Previous studies have demonstrated that Dectin-1 plays a vital role in host recognition and phagocytosis of invading pathogens. For instance, the phagocytosis of macrophages treated with siRNA-Dectin-1 to Candida albicans was significantly lower than that of the siRNA-NC group, indicating that Dectin-1 can mediate phagocytosis of macrophages to Candida albicans. Additionally, the up-regulation of Dectin-1, TLR-2, and TLR-4 can enhance the phagocytosis and killing effect of macrophages against Aspergillus fumigatus (Liu et al. Citation2017). Inhibition of Dectin-1 by monoclonal antibodies has been shown to impede the binding and internalisation of Aspergillus conidia into A549 epithelial type II lung cells (Keizer et al. Citation2020). Previous studies utilised a specific monoclonal antibody, 2G8, to label the β-glucan present on the surface of Aspergillus fumigatus conidia. Immunofluorescence results indicated that pksP deficient conidia had a higher concentration of β-glucan on their surface compared to resting conidia. This increased exposed of β-glucan was recognised and phagocytised by macrophages through the Dectin-1 receptor present on their surface. To further explore the impact of F. monophora melanin on the phagocytosis and killing effect of macrophages through Dectin-1, this study treated macrophages with siRNA-Dectin-1. In this study, macrophages with normal and low Dectin-1 expression were co-cultured with F. monophora Mel+ and Mel-. The results indicated that the phagocytosis and killing rates of macrophages with low Dectin-1 expression against Mel+ and Mel- were lower than those of the corresponding normal Dectin-1 expression group. Furthermore, when Dectin-1 expression was low, there was no significant difference in the phagocytosis rate and killing rate of macrophages against Mel+ and Mel-. This is because F. monophora melanin can prevent the β-glucan on the cell wall surface from binding to Dectin-1, resulting in Mel+ evading phagocytosis and causing continuous infection. As a result, the inhibitory effect of melanin on phagocytosis by blocking β-glucan could not be reflected when Dectin-1 expression was low, and there was no significant difference in phagocytosis rate between Mel+ and Mel-.

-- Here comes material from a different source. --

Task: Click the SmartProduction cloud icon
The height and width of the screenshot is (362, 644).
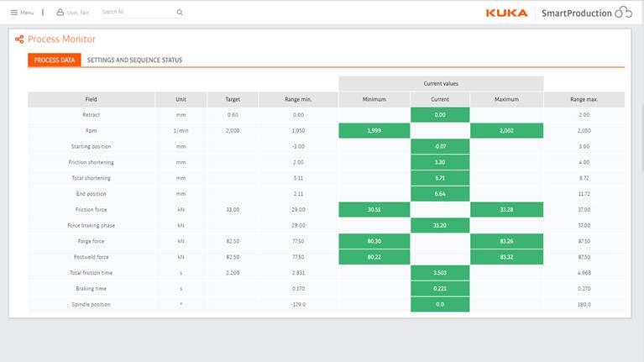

In addition, melanin may also affect the recognition of F. monophora by other C-type lectin receptors or PRRs, such as Dectin-2, Mincle, FcγR, CR3, TLR2, TLR4 etc. Dectin-2 recognises α-mannan on the surface of F. pedrosoi conidia and induces Th17 cell differentiation. In the chronic phase of CBM, Dectin-2-/- mice have reduced Th17 cell responses and increased fungal burden (Siqueira et al. Citation2020). Simultaneously, F. monophora binds to Mincle, which blocks IL12A transcription, and IL-12 deficiency leads to impaired Th1 responses, promotes Th2 polarisation, and suppresses antifungal immunity (Wevers et al. Citation2014). Melanin may affect Dectin-2-mediated Th17 immune responses and Mincle-mediated Th2 immune responses by masking fungal surface α-mannans. If other membrane surface receptors are blocked, the phagocytosis of macrophages on F. monophora may be affected, such as FcγR, CR3, etc. A study showed that phagocytosis of F. pedrosoi muriform cells by macrophages was impaired when FcγR was blocked (Siqueira et al. Citation2017). Another study showed that CR3 plays an important role in β-glucan recognition, as blocking this receptor significantly decreased phagocytosis of β-glucan and β-glucan-induced ROS production by neutrophils (Baert et al. Citation2015). In another study, melanin inhibits phagocytosis of Sporothrix globosa and defence against macrophage attack by protecting oxygen- and nitrogen-derived free radicals, as well as inhibiting host pro-inflammatory cytokine responses (TNF-α and IL-6). Melanin is also involved in regulating the expression of TLR2 and TLR4 receptors, impairing the killing efficiency of S. globosa (Guan et al. Citation2021). Moreover, S. globosa melanin inhibits macrophage autophagy by regulating TLR2 expression and thus suppresses the immune defence of macrophages (Guan et al. Citation2023). Recognition of F. monophora (including FcγR, CR, Dectin-2, Mincle, MelLec, TLR, etc.) by other PRRs is not affected by siRNA-Dectin-1. However, the presence of melanin may affect the recognition of F. monophora by different PRRs at the same time, which still needs to be verified by further experiments.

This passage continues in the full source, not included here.